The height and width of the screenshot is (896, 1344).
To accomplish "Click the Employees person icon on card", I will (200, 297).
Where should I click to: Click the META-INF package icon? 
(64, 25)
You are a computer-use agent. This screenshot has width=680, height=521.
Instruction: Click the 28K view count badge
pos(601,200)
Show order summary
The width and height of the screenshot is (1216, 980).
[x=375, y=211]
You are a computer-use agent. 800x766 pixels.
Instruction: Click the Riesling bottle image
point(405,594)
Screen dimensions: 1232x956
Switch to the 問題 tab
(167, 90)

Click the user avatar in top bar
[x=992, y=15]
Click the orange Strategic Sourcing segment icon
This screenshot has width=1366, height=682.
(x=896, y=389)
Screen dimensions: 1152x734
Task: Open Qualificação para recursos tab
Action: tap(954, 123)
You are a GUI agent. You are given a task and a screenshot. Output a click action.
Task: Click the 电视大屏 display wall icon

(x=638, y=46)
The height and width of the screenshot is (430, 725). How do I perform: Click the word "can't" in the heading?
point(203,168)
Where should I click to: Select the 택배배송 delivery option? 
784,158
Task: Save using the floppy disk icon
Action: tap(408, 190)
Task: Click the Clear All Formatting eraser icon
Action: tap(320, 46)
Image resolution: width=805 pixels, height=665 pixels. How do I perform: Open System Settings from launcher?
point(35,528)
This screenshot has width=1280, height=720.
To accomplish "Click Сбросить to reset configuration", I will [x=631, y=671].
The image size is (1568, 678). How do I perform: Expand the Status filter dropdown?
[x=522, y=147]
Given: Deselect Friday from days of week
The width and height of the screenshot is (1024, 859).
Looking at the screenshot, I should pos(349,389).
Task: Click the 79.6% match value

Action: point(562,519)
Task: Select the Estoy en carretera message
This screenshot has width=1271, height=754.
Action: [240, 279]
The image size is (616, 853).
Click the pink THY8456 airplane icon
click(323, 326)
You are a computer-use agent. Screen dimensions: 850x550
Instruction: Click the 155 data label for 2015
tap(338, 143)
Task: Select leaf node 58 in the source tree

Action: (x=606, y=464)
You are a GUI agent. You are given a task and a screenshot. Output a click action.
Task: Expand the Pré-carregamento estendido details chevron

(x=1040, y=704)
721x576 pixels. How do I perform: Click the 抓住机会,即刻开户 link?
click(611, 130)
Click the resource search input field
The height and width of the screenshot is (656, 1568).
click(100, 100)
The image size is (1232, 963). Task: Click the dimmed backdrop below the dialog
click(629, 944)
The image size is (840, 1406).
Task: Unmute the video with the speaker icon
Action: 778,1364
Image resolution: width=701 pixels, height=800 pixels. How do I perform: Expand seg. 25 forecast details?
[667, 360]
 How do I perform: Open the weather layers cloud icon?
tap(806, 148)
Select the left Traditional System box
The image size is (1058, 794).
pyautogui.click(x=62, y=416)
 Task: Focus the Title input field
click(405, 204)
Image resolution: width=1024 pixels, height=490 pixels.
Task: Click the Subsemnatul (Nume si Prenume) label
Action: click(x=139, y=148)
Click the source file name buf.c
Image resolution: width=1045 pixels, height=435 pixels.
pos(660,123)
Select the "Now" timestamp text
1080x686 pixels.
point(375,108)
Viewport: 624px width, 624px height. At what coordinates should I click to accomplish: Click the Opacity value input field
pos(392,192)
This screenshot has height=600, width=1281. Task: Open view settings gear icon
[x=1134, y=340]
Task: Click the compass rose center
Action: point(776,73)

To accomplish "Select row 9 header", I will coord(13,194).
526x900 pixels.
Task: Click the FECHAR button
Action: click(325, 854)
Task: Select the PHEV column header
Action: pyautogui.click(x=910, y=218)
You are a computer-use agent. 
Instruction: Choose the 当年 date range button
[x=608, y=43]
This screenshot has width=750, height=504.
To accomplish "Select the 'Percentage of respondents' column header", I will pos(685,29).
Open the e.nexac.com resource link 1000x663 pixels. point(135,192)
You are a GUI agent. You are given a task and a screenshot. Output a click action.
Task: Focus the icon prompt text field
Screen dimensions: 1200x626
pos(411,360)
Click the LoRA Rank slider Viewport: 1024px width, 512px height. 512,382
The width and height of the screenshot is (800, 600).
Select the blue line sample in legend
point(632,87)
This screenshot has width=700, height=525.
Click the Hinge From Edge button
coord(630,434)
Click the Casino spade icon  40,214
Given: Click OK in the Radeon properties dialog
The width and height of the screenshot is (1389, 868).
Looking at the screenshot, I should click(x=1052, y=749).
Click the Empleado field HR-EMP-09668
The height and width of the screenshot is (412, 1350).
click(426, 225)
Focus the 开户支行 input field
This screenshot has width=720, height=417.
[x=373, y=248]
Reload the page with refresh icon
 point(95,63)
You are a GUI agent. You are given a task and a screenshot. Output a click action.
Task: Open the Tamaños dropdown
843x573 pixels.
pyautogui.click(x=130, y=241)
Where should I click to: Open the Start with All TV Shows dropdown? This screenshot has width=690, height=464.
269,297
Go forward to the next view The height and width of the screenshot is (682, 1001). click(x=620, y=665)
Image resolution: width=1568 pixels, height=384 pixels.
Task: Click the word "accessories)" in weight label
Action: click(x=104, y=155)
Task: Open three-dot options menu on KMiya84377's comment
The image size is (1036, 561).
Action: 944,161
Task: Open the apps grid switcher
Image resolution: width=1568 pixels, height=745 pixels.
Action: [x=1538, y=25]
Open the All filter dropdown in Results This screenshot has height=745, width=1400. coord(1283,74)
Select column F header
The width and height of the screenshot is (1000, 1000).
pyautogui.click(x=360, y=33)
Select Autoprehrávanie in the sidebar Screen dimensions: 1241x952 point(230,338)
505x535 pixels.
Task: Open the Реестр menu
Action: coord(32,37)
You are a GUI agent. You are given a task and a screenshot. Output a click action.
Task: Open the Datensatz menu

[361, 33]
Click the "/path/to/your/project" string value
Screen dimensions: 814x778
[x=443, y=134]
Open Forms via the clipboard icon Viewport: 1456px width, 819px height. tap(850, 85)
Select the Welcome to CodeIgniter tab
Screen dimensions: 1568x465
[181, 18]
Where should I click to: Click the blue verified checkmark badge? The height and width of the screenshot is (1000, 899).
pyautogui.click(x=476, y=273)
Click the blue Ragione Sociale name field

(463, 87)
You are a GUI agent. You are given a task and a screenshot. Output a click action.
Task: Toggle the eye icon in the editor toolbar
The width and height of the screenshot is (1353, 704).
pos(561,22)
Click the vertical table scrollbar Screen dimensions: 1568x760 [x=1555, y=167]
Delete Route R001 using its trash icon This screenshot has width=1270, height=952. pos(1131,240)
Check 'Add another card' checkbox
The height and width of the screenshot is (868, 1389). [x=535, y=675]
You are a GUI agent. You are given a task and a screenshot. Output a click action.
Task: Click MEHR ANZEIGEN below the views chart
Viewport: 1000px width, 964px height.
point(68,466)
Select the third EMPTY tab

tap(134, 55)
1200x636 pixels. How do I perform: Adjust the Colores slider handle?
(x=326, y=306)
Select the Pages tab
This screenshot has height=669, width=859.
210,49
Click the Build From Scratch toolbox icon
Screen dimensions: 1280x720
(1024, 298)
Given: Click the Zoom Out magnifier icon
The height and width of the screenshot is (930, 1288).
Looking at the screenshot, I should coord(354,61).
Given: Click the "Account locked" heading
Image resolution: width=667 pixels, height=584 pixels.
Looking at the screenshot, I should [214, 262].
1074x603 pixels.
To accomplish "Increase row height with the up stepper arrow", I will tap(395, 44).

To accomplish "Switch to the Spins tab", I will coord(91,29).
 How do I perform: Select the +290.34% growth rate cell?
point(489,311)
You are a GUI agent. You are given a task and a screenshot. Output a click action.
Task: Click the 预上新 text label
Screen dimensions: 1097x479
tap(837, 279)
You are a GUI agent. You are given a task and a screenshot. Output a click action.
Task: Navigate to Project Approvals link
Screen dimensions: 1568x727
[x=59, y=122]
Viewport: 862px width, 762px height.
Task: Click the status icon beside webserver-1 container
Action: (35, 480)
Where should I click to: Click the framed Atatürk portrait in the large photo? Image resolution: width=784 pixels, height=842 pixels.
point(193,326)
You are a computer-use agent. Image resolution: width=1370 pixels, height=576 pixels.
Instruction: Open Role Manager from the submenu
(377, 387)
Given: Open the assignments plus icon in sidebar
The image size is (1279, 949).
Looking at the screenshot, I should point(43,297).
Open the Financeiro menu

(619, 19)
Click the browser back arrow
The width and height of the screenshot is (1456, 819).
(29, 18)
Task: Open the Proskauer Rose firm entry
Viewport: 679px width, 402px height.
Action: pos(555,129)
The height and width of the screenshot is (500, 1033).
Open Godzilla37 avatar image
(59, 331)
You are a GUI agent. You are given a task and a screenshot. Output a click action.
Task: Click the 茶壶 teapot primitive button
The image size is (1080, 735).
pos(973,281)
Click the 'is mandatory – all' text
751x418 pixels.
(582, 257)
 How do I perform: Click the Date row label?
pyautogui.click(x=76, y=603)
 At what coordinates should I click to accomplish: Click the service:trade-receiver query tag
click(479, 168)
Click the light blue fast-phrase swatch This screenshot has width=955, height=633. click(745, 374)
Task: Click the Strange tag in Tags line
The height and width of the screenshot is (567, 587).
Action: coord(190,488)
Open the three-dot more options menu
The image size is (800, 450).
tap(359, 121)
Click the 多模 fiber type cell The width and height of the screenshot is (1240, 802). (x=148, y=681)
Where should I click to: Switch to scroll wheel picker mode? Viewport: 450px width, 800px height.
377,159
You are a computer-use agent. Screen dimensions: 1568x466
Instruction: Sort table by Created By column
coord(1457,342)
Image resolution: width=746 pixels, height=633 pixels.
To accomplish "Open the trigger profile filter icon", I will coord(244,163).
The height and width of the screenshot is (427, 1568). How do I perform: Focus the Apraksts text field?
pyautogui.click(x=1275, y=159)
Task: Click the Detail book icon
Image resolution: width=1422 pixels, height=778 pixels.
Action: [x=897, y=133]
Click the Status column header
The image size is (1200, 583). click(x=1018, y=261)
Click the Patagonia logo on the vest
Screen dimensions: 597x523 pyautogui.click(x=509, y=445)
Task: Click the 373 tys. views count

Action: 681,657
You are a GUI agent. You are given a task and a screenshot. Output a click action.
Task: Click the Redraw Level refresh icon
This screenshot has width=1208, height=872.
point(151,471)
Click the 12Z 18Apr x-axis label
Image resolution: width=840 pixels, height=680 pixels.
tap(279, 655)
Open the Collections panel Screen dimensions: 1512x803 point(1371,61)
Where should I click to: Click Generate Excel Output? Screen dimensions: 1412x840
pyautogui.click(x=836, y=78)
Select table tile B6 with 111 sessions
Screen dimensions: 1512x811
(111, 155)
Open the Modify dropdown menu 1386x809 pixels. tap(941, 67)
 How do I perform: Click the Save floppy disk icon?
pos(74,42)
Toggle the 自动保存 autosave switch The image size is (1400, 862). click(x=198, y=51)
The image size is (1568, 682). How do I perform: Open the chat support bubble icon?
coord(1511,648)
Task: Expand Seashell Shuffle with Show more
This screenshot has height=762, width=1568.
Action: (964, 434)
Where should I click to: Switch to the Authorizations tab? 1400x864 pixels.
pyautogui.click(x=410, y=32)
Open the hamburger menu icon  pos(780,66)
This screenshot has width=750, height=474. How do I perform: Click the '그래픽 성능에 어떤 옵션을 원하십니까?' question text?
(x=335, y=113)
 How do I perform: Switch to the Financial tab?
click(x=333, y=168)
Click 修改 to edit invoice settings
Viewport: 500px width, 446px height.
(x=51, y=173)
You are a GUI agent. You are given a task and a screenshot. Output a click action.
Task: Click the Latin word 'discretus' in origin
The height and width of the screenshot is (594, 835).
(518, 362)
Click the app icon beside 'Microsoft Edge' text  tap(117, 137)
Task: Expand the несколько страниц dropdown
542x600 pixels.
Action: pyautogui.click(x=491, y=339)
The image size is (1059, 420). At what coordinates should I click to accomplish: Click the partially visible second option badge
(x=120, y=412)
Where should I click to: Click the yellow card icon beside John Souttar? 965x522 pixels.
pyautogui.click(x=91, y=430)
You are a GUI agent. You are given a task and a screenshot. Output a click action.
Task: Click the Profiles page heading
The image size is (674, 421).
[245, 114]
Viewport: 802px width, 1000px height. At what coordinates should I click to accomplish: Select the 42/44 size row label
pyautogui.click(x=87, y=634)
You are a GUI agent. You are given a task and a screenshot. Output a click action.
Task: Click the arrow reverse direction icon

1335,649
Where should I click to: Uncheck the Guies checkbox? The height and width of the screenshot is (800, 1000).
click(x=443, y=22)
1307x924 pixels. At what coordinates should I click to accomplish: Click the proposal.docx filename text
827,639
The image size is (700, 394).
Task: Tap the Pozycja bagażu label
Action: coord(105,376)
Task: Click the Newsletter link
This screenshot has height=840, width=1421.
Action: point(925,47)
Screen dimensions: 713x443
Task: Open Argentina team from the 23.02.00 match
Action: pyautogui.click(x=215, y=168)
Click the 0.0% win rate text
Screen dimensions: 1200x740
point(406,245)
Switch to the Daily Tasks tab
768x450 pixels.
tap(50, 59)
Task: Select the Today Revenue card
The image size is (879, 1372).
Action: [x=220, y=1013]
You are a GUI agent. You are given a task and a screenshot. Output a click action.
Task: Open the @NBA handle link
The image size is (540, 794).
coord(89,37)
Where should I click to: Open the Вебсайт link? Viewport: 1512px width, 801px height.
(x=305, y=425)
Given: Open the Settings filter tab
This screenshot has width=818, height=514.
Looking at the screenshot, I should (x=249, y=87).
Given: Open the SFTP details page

§ REQUIRED WORK
Look above for the line with "service:trade-receiver query tag" and the line with "Click the 多模", and reproduce exactly those two lines plus every line between, nothing more.

§ EXERCISE ANSWER
 At what coordinates should I click to accomplish: Click the service:trade-receiver query tag
click(479, 168)
Click the light blue fast-phrase swatch This screenshot has width=955, height=633. click(745, 374)
Task: Click the Strange tag in Tags line
The height and width of the screenshot is (567, 587).
Action: coord(190,488)
Open the three-dot more options menu
The image size is (800, 450).
tap(359, 121)
Click the 多模 fiber type cell The width and height of the screenshot is (1240, 802). (x=148, y=681)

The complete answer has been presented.